We're a lean team of less than 40 hard-working (unusually cool) people and we're grassroots passionate about our company and the merchants we serve. But because we're such a small, invested team, we communicate constantly and pull together like a family- whether we're celebrating or struggling.
Wes continued, "Here's what I'm most proud of: my folks don't give up. They take it personally. They think things through. They all worked together. There was no blaming, no egos out of place. Everybody helped. They went after something really hard, and they beat it. It doesn't get any better than that."
When facing a major technical problem, our engineering team actually became more effective as they rallied to find the solution. Not one of the engineers considered giving up or passing responsibility to someone else. They approached it as an opportunity to look at the solution in innovative ways. They showed amazing commitment and focus, and that commitment paid off when they found the solution.
Director of HR, Juanita Lott noted, "We celebrated the fix as a company… and in the dozens of congratulatory emails that followed that day, not one member of the team focused on their personal contribution… they all called out the contributions of their peers. I love this place."

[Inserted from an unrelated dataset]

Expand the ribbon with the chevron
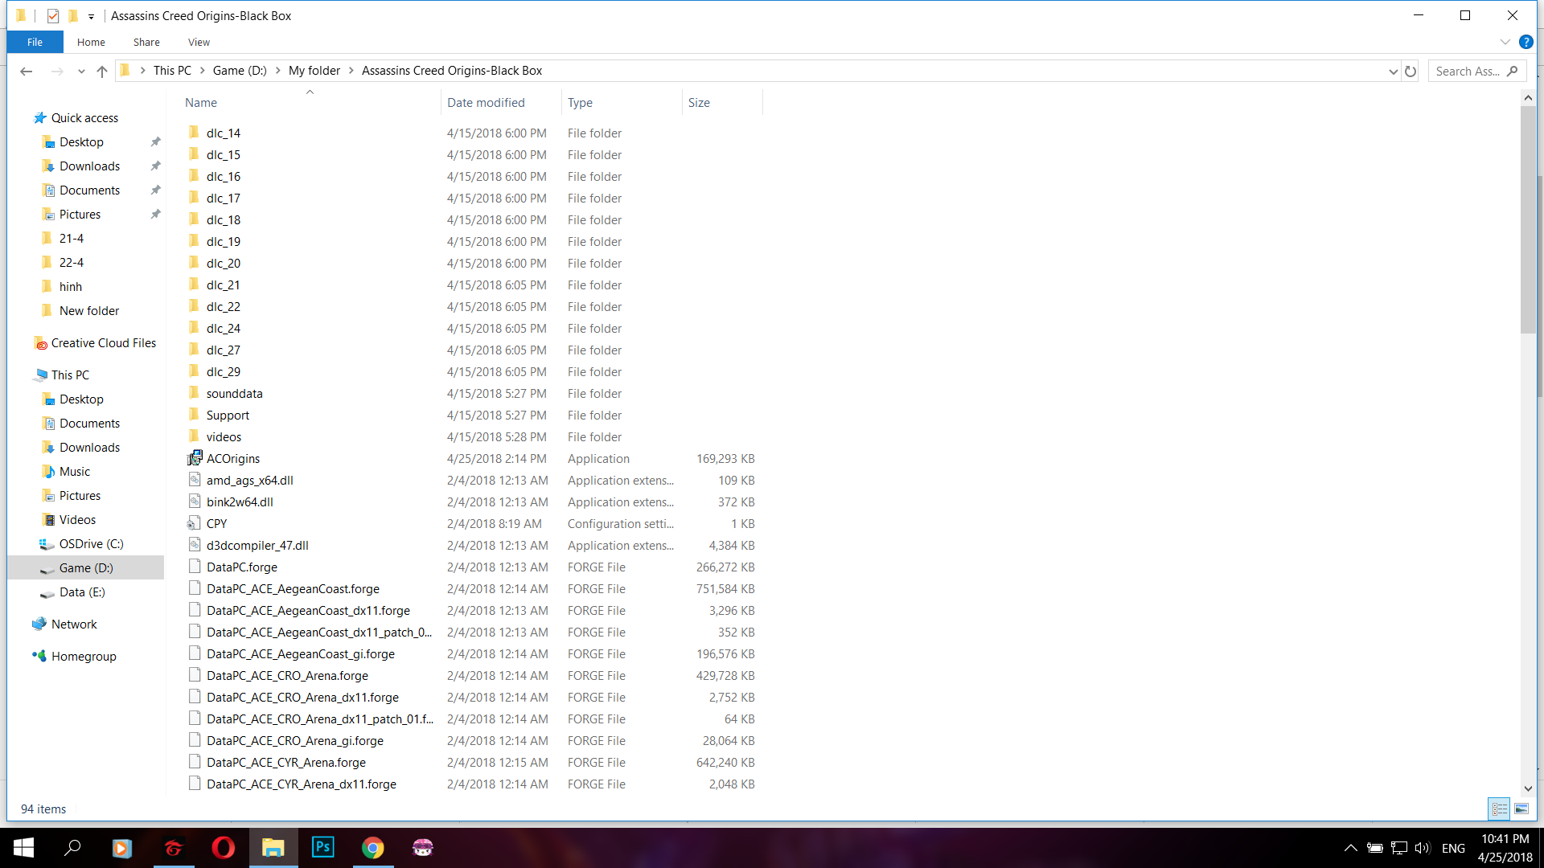Screen dimensions: 1544x868 tap(1505, 42)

We have a secret little motto in the MerchantCircle office: GSD. It stands for "Get Stuff Done." We literally have it scribbled across white boards and it's occasionally posted to our facebook statuses. We even text it to each other- for a little extra encouragement, and a reminder that we're on the same team.
Founder Ben Smith said it best, "Our team shares a common passion to grow our business; we don't have time for politics or lip service. We GSD. Respect. Teamwork. Innovation. We value merchants above all and do whatever it takes to provide them with the best products and service. I'm proud of our talented engineering team for actively demonstrating our core values as they quickly resolved this issue."
We recognize that no one is above the occasional engineering glitch. But because over 1.4 million small business owners count on MerchantCircle, our team of perfectionists knows the most important things we can do when issues arise are fix them fast and fix them right… And having great take-out delivered, doesn't hurt.